◆ Reading text

Conversational AI

How Alexa knows “peanut butter” is one shopping-list item, not two

December 18, 2018

5 min read

At a recent press event on Alexa's latest features, Alexa’s head scientist, Rohit Prasad, mentioned multistep requests in one shot, a capability that allows you to ask Alexa to do multiple things at once. For example, you might say, “Alexa, add bananas, peanut butter, and paper towels to my shopping list.” Alexa should intelligently figure out that “peanut butter” and “paper towels” name two items, not four, and that bananas are a separate item.

Typical spoken-language understanding (SLU) systems map user utterances to intents (actions) and slots (entity names). For example, the utterance “What is the weather like in Boston?” has one intent, WeatherInfo, and one slot type, CityName, whose value is “Boston.” This is an example of a “narrow parse”.

Narrow parsers usually have rigid constraints, such as allowing only one intent to be associated with an utterance and only one value to be associated with a slot type. In a paper that we’re presenting at this year’s IEEE Spoken Language Technology conference (SLT 2018), we discuss a way to enable SLU systems to understand compound entities and intents.

◆ Dataset extract

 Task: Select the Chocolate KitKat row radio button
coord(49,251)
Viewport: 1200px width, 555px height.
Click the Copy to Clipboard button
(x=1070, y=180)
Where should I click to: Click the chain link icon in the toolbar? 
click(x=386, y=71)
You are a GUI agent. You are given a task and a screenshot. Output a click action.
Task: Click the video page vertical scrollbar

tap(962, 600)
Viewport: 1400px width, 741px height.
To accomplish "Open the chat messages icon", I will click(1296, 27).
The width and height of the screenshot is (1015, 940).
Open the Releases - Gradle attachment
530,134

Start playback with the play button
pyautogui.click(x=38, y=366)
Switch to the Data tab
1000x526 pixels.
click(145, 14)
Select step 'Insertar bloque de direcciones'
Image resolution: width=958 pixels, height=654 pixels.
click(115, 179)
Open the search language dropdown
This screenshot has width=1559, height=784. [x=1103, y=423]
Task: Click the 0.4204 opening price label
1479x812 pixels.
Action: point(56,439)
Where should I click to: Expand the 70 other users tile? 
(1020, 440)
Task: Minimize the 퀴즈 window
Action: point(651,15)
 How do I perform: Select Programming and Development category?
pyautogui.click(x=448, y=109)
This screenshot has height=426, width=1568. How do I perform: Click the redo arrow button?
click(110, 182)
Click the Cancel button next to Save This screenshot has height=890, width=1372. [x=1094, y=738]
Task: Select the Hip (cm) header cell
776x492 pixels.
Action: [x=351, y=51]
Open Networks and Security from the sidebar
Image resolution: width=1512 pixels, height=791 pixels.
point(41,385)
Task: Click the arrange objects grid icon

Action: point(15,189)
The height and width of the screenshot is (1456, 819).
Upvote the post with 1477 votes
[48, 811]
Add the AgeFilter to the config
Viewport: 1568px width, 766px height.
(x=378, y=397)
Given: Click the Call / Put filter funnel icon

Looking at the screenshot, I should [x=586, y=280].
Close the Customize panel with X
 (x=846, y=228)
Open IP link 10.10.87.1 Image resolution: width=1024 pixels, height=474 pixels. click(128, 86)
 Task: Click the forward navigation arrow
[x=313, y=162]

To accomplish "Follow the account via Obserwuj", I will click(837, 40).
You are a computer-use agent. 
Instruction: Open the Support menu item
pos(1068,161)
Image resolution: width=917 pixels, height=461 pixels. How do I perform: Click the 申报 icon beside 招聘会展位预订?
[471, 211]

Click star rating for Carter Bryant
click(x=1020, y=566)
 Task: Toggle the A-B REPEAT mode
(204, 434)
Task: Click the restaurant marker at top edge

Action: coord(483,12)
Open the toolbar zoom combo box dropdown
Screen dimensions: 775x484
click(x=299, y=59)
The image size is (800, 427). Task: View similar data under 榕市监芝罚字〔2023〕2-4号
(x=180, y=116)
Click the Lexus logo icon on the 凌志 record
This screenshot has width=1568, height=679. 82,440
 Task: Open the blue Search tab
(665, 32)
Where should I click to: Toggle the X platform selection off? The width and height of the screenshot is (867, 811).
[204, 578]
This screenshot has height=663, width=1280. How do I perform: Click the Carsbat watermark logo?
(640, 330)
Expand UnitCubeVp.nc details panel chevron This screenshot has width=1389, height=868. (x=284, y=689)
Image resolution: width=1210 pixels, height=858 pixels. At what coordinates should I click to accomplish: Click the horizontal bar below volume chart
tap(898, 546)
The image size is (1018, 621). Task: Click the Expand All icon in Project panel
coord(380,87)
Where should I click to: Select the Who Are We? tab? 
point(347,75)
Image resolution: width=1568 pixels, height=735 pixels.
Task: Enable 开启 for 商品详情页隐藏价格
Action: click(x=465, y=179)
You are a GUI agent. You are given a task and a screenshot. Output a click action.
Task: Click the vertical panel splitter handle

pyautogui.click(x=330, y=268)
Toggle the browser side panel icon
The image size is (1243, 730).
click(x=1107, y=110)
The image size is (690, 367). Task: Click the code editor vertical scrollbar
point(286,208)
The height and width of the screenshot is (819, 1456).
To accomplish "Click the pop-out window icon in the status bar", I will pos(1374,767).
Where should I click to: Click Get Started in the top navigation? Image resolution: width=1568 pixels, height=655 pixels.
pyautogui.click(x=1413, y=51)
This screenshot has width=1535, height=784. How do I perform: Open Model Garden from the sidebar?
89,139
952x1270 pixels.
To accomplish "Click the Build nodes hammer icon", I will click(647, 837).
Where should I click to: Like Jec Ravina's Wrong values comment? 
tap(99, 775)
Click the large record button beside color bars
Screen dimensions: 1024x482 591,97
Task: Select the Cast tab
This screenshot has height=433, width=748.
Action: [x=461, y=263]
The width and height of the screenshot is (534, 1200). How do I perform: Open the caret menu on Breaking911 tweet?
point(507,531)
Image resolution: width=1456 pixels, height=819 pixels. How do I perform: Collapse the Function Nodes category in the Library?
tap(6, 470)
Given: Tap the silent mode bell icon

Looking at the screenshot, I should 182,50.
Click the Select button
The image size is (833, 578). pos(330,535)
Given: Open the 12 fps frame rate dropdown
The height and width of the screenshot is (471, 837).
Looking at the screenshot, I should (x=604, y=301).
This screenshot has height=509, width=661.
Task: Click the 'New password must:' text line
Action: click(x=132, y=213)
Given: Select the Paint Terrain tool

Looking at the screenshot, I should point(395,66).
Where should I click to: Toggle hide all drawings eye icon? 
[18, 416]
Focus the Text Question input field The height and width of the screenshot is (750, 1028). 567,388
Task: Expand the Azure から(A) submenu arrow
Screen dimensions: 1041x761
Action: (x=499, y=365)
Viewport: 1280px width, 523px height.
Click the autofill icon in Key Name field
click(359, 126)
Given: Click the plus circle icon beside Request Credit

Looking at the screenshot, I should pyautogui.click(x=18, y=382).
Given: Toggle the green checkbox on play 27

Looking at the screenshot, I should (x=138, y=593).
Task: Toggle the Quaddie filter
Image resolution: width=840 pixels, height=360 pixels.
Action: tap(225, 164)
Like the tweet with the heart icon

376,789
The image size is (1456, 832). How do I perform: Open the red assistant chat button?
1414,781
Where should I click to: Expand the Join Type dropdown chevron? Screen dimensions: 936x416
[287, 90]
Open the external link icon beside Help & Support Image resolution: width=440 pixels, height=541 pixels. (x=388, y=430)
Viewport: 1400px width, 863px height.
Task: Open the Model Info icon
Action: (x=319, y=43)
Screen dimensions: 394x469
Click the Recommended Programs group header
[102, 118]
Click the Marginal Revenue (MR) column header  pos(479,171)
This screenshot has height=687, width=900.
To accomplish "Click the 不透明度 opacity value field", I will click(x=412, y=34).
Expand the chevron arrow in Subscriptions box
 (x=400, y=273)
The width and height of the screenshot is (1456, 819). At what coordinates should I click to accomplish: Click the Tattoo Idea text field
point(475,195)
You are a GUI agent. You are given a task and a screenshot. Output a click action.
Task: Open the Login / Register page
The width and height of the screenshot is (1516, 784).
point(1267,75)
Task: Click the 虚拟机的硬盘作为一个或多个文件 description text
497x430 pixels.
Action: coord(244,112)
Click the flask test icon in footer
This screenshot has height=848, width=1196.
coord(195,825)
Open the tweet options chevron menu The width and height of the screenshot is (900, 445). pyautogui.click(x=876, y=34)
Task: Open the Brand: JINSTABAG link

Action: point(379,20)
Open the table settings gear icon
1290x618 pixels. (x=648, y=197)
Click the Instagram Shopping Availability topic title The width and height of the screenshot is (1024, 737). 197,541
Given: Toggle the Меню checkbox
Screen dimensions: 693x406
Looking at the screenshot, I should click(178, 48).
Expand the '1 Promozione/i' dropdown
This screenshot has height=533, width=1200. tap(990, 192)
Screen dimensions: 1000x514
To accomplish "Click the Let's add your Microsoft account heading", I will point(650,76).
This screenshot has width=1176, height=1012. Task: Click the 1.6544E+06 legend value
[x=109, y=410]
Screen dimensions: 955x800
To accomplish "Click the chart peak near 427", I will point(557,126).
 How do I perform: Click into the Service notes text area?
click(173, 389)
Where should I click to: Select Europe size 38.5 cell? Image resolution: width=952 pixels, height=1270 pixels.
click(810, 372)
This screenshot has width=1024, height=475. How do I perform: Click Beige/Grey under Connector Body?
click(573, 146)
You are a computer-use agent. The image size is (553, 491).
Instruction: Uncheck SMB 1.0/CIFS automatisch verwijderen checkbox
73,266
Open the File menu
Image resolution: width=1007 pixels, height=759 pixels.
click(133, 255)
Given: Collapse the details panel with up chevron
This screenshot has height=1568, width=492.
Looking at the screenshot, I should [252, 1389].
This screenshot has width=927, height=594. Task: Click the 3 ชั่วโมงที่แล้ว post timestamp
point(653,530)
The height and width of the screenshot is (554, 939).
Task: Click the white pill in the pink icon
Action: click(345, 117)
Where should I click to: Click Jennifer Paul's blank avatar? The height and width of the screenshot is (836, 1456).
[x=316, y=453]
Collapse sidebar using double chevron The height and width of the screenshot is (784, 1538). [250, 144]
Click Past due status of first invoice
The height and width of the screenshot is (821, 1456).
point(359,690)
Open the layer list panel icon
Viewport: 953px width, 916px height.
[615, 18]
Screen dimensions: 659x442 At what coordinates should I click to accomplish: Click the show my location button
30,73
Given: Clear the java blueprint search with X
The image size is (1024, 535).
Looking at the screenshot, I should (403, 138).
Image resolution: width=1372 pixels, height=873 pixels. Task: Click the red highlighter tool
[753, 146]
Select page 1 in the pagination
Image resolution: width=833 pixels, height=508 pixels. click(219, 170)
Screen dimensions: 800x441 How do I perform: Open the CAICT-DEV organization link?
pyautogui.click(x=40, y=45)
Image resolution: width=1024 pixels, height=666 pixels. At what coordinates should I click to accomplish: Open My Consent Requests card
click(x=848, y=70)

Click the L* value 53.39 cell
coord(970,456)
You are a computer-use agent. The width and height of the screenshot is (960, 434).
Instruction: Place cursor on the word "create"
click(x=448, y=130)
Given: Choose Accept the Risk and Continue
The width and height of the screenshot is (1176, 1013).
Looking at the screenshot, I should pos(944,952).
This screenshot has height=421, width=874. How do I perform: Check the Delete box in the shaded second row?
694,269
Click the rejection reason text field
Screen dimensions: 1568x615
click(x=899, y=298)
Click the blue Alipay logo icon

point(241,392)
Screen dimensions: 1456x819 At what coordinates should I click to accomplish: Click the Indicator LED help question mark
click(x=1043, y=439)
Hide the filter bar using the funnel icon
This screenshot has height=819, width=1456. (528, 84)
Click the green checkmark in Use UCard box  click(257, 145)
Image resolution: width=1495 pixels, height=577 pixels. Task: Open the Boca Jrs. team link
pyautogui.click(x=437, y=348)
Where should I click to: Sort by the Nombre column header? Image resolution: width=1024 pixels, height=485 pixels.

◆ Problems to work on
A – In the article on how Alexa separates shopping-list items, which intent does the utterance "What is the weather like in Boston?" have?
B – Decide whether each statement agrees with the article on how Alexa separates shopping-list items. Answer yes or no, and quote the deciding words.
(i) Narrow parsers usually let several intents go with one utterance.
(ii) The paper is being presented at SLT 2018.
(iii) Alexa should treat "peanut butter" and "paper towels" as four items.
C – Carry on the article about how Alexa separates shopping-list items, starting after its final sentence.

◆ Results for each task
A – WeatherInfo

B –
(i) No: "allowing only one intent to be associated with an utterance"
(ii) Yes: "we’re presenting at this year’s IEEE Spoken Language Technology conference (SLT 2018)"
(iii) No: "“peanut butter” and “paper towels” name two items, not four"

C –
We augment an SLU system with a domain-agnostic parser that can identify syntactic elements that establish relationships between different parts of an utterance, or “coordination structures”. In tests comparing our system to an off-the-shelf broad syntactic parser, we show a 26% increase in accuracy.

Off-the-shelf broad parsers are intended to detect coordination structures, but they are often trained on written text with correct punctuation. Automatic speech recognition (ASR) outputs, by contrast, often lack punctuation, and spoken language has different syntactic patterns than written language.

Our new parser is a deep neural network that we train on varied coordination structures in spoken-language data. The training examples are labeled according to the BIO scheme, which indicates groups of words — or “chunks” — that should be treated as ensembles. Most of the words in a sample utterance are labeled with either a B, to indicate the beginning of a chunk, an I, to indicate the inside of a chunk, or an O, to indicate a word that lies outside a chunk. Coordinating conjunctions such as “and” are labeled independently.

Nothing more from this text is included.